The Ottawa Civil Liberties Association (OCLA) emerged in reaction to the espionage commission of 1946. Wilfrid Eggleston was elected as its first president, and its founding members included such well-known figures as Senators Arthur Roebuck and Cairine Wilson. Unlike similar organizations in Winnipeg and Toronto, the OCLA did not exclude communists but instead attempted to bridge the ideological gap that plagued the movement. However, the internal conflicts between communists and social democrats/liberals proved too difficult to overcome, and it disbanded after a few years.

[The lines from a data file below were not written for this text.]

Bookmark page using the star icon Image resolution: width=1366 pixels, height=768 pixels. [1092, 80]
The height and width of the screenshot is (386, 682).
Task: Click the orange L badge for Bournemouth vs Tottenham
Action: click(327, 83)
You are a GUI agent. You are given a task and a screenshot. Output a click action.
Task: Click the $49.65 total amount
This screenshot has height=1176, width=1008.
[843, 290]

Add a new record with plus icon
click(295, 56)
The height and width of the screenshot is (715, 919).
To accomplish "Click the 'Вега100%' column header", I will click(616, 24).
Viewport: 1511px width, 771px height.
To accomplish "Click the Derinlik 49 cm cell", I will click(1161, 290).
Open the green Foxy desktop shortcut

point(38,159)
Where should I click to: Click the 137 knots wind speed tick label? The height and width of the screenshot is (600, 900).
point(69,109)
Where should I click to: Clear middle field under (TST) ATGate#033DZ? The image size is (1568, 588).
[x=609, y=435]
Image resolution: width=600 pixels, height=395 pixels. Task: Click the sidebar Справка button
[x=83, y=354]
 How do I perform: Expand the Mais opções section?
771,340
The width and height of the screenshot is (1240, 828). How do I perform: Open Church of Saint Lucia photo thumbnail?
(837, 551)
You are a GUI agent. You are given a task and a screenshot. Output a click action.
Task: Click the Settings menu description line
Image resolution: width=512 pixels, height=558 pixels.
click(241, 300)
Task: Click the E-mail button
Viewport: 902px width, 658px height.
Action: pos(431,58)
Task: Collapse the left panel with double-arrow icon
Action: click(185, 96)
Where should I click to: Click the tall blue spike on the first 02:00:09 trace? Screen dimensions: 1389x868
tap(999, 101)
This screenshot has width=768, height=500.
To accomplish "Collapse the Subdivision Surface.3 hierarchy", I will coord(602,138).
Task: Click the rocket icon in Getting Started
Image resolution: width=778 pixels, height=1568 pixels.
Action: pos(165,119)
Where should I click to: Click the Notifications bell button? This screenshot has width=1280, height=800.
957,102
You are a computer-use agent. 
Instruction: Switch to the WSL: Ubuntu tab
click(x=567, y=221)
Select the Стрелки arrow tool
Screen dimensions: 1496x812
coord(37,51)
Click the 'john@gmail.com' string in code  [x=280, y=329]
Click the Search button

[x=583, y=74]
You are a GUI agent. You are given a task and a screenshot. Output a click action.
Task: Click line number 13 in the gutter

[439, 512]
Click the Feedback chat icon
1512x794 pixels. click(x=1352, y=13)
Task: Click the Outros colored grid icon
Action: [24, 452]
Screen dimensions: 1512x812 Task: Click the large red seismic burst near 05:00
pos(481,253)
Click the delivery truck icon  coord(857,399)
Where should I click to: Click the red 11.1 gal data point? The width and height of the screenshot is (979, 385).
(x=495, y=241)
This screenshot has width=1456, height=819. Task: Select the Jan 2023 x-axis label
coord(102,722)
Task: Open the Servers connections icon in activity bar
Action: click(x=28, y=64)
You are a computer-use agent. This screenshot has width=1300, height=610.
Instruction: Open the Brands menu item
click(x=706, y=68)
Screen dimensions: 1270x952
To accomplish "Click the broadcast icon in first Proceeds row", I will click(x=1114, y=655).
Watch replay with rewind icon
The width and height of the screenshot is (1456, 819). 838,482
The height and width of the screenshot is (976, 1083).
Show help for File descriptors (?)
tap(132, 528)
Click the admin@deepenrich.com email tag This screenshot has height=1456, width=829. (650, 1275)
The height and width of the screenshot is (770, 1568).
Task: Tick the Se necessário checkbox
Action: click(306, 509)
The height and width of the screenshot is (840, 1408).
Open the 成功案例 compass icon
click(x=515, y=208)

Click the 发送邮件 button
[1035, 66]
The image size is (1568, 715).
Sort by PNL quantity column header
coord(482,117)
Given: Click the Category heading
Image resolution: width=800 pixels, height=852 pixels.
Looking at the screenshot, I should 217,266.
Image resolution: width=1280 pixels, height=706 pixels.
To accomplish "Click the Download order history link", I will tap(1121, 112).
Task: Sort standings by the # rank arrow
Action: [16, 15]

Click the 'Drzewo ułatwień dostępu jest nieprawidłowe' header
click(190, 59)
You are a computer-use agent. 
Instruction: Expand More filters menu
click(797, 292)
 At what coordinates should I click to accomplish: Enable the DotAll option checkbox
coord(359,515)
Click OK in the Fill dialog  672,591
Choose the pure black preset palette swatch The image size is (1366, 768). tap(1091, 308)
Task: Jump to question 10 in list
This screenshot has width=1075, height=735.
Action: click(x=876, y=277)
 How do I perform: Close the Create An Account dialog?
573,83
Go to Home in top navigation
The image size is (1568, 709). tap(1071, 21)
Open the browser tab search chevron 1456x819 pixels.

In Repression and Resistance, Ross Lambertson writes,
“The OCLA appeared to have been one of the last attempts to create a civil liberties organization which spanned the increasing ideological gulf between the far left and those further to the right … It was a ‘respectable’ organization, composed for the most part of liberals and social democrats, the honorary president of which was Harry Southam, the publisher of the liberal Ottawa Citizen and at least one member, Edith Holtom, was active in the local CCJC committee. Shortly after it was created, the OCLA quickly sent off a resolution of protest to the federal government, as well as lobbying individual MPs. … Wilfrid Eggleston, was a prominent freelance journalist who, ironically, had served at one time as the chief war-time censor for the government in Ottawa. A man who called himself a liberal in the mould of John Stuart Mill, Eggleston was also the Ottawa editor of Saturday Night. In the fall of 1946 he resigned as president and was replaced by J.P. Erichsen-Brown, an Ottawa lawyer who served as counsel for Emma Woikin, the first of the accused spies to be tried in court. Erichsen-Brown came from a family with strong social democratic and civil libertarian tendencies, and was fundamentally opposed to the membership of communists in a civil liberties organization.”
Further Reading
- Lambertson, Ross. Repression and Resistance: Canadian Human Rights Activists, 1930-1960. Toronto: University of Toronto Press, 2005.
Archives
- There is no single archival collection for the OCLA, but material is available in the J. King Gordon Papers, the Arthur Roebuck Papers, and the Frank Scott Papers at Library and Archives Canada.